▶ **Study material**:
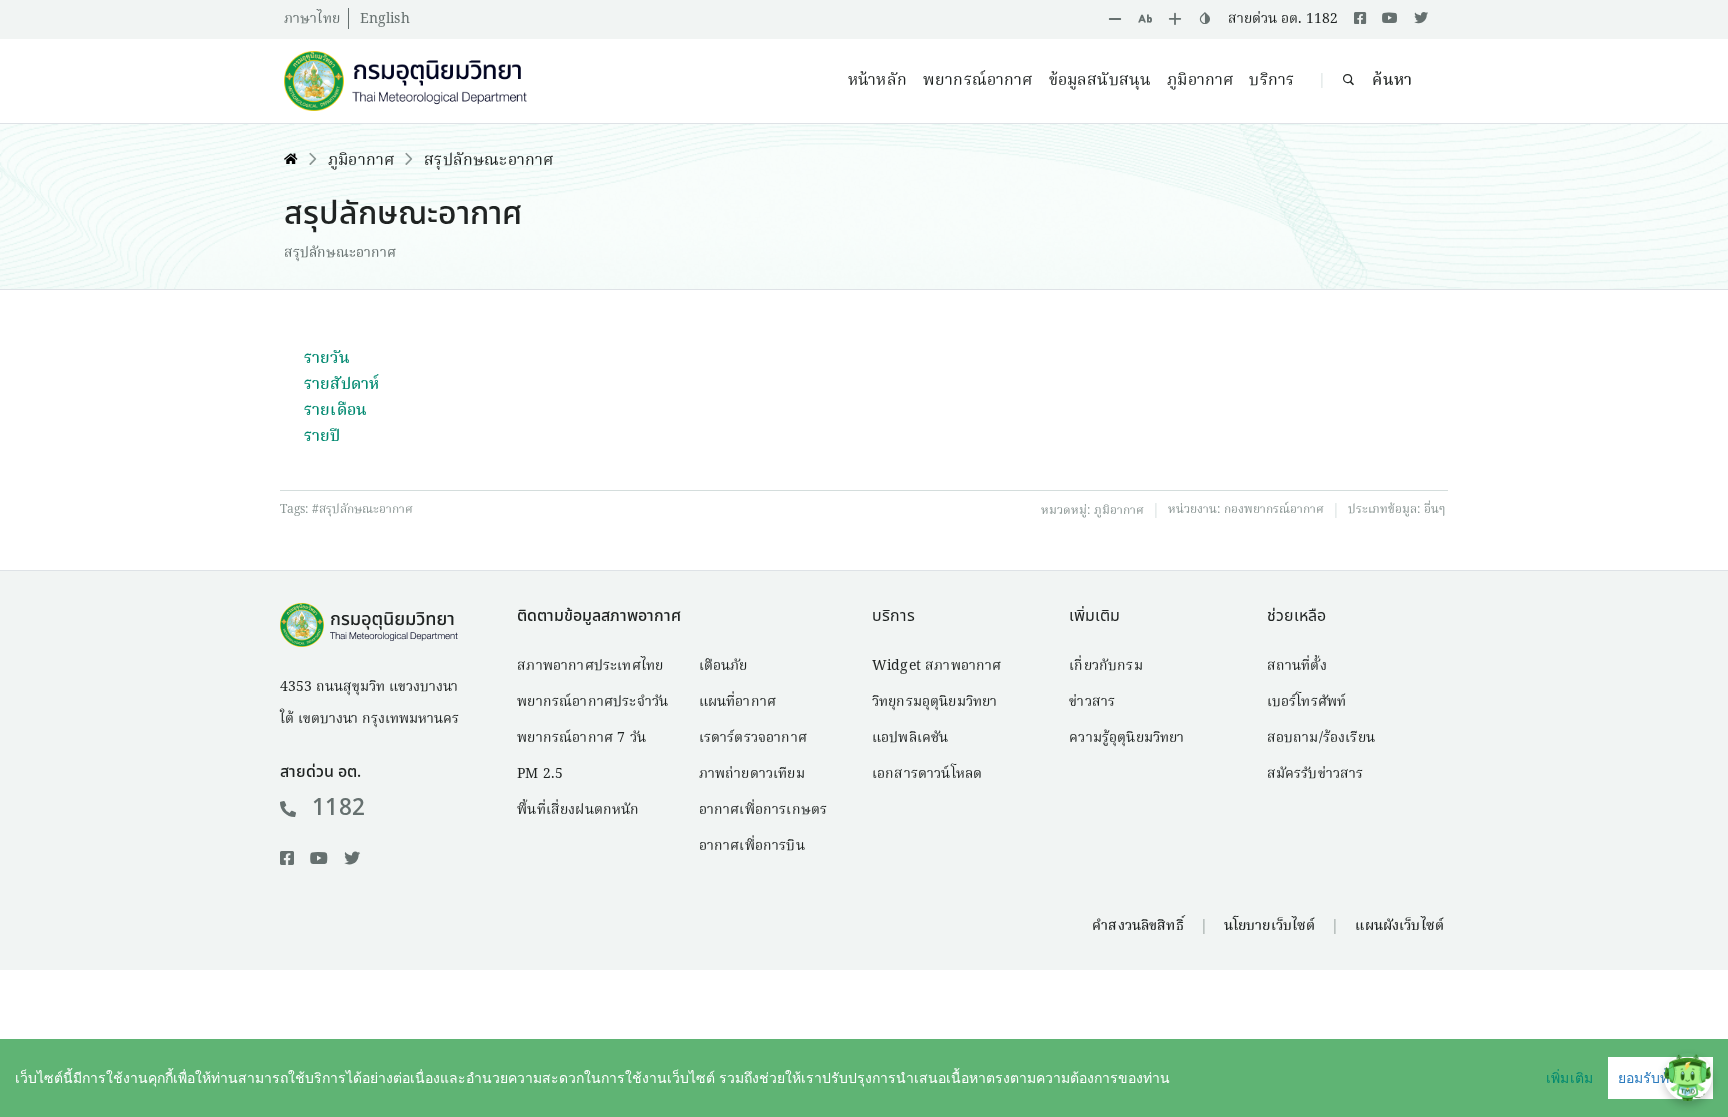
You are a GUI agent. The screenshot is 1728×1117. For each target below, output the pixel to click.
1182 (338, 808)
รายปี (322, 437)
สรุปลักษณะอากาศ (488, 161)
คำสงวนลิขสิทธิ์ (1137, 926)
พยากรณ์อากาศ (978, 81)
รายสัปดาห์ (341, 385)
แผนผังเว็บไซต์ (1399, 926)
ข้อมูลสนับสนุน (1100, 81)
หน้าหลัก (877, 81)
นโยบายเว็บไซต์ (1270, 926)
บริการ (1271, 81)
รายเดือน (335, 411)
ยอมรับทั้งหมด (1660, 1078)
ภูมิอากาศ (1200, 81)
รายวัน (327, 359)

* * *

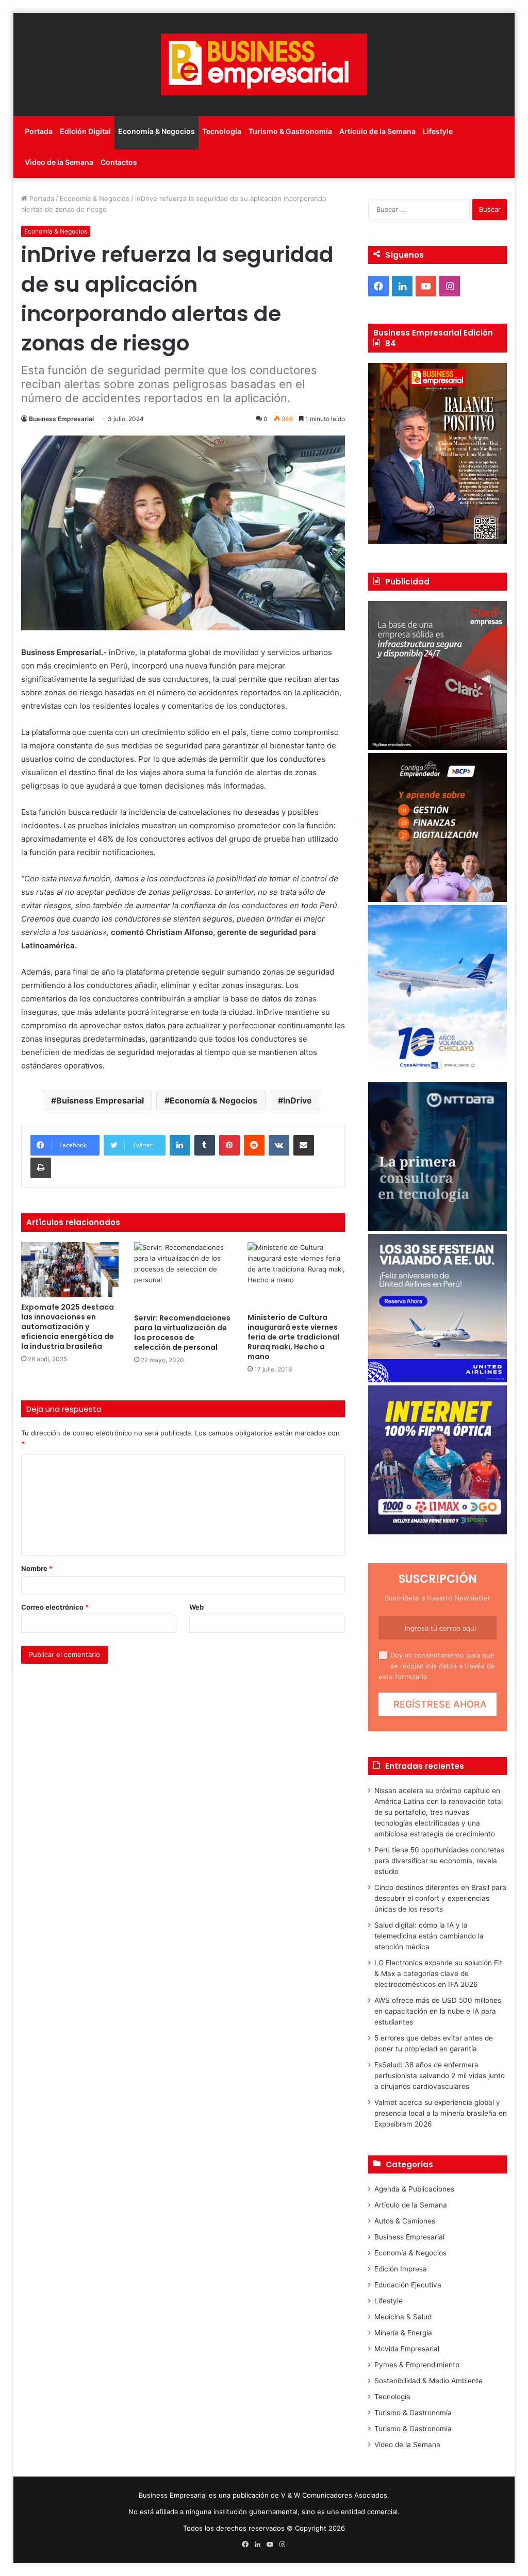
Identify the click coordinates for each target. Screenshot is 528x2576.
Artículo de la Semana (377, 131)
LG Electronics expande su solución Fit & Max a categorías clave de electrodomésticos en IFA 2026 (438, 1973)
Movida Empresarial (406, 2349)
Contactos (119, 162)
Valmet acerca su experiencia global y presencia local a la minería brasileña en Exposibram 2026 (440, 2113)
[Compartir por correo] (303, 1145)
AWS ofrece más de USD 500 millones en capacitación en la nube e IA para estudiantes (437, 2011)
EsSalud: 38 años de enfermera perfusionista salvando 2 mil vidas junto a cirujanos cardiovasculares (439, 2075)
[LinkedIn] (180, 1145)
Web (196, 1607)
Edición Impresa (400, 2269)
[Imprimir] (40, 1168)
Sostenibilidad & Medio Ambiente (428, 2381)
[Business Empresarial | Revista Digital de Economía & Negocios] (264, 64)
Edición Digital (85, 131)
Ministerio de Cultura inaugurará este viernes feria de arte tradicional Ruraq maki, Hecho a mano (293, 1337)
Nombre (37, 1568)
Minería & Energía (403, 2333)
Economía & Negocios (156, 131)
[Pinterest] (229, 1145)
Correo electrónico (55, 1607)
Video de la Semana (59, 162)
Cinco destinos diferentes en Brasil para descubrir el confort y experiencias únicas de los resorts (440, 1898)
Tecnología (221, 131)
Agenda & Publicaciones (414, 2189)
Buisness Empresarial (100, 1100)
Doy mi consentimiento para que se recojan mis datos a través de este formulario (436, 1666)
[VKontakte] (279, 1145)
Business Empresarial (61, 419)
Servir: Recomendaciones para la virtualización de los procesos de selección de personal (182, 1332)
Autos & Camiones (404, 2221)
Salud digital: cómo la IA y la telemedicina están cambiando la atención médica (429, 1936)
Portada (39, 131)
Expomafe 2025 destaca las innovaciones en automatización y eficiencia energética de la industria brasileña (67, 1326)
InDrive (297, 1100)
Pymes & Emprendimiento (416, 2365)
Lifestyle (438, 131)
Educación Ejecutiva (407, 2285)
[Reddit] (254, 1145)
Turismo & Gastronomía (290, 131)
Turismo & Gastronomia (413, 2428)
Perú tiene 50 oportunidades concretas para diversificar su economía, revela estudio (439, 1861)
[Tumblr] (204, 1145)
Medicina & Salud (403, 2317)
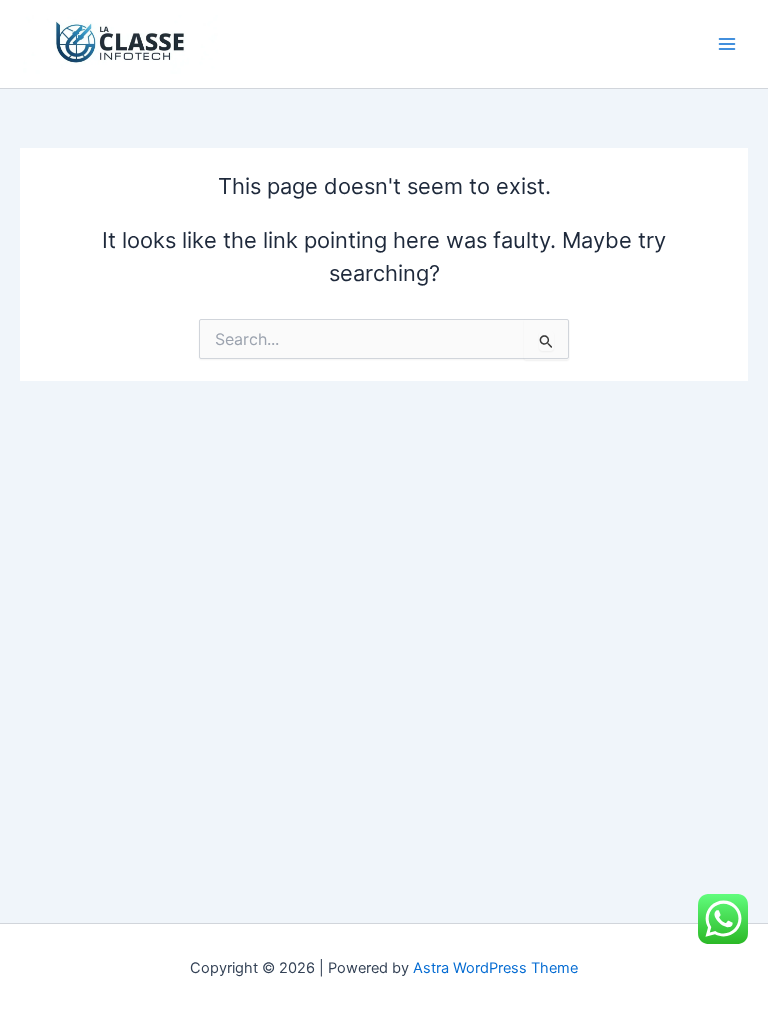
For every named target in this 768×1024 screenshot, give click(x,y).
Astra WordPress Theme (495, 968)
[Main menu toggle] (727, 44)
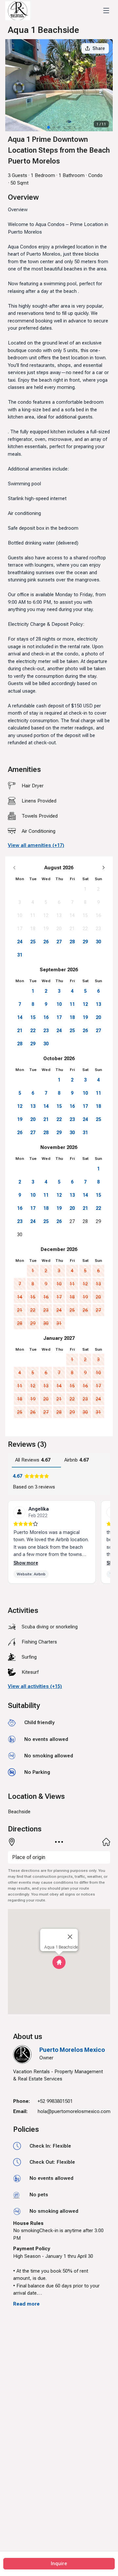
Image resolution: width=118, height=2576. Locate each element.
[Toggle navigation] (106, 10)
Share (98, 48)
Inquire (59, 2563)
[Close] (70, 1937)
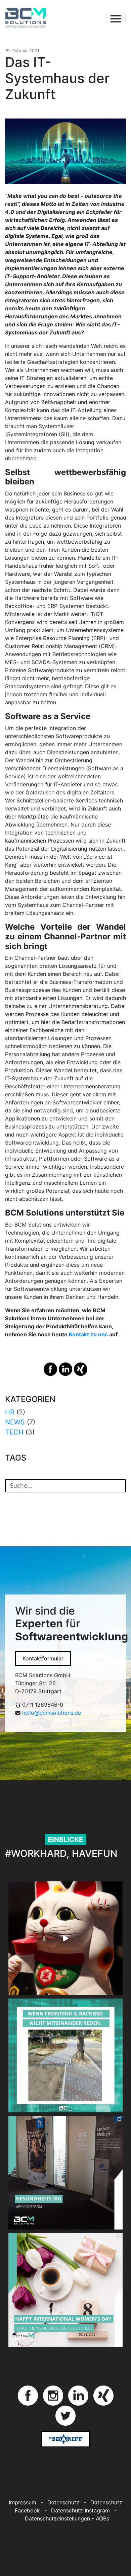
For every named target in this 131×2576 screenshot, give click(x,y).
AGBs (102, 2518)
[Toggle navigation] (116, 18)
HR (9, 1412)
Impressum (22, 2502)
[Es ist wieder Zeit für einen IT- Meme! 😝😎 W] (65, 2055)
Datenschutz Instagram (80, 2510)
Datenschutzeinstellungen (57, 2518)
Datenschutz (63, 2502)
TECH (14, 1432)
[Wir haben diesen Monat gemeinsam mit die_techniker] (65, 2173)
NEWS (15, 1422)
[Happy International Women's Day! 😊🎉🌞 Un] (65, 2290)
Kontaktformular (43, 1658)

--

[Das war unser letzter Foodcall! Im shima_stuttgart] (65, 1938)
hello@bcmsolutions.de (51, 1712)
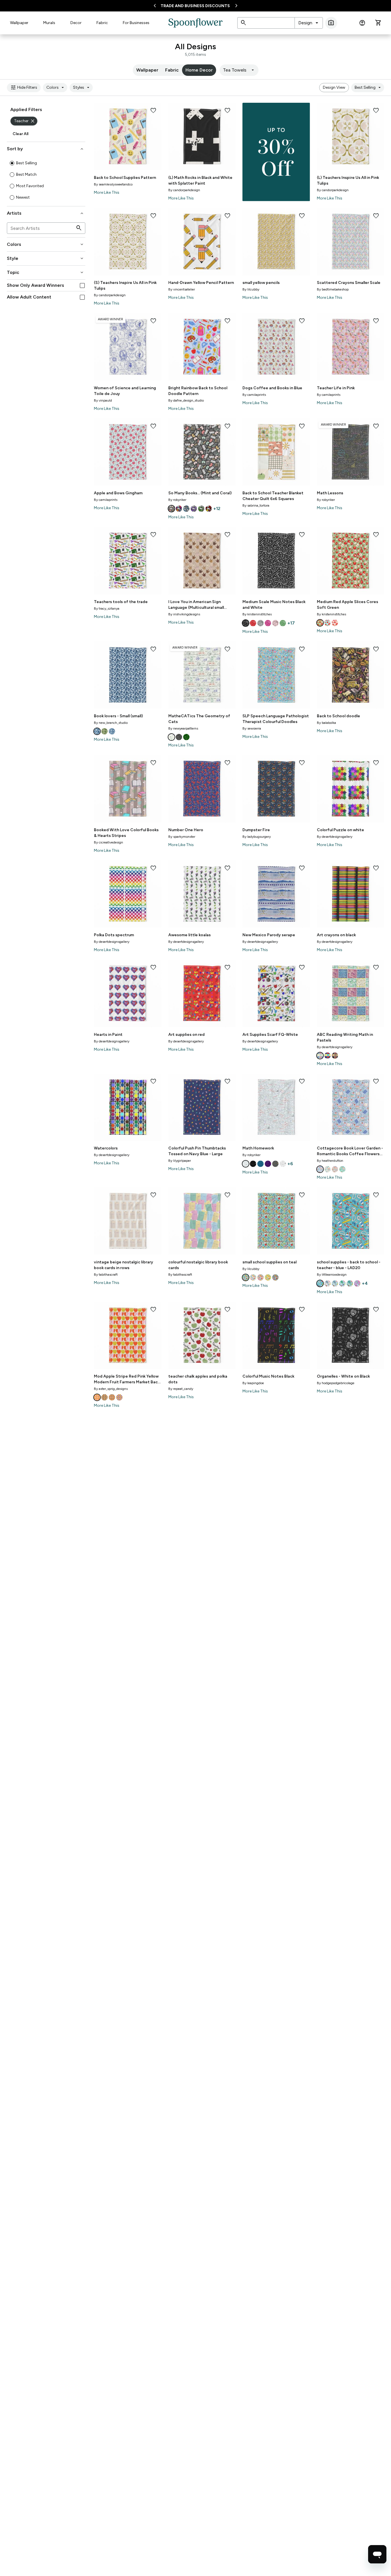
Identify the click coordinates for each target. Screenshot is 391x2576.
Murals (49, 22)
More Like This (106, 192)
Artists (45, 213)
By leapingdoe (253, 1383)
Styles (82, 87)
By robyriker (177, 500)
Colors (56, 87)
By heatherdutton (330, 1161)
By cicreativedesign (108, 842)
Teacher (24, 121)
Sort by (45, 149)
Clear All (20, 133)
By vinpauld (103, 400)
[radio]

▶ **Try it**:
Whatever else the listing above holds, retype exactly only the lines from the one containing "[LinkedIn] (180, 1145)" to the one containing "Economía & Negocios (156, 131)", both ends kept.

▶ **Solution below**:
[LinkedIn] (180, 1145)
Web (196, 1607)
Edición Impresa (400, 2269)
[Imprimir] (40, 1168)
Sostenibilidad & Medio Ambiente (428, 2381)
[Business Empresarial | Revista Digital de Economía & Negocios] (264, 64)
Edición Digital (85, 131)
Ministerio de Cultura inaugurará este viernes feria de arte tradicional Ruraq maki, Hecho a mano (293, 1337)
Nombre (37, 1568)
Minería & Energía (403, 2333)
Economía & Negocios (156, 131)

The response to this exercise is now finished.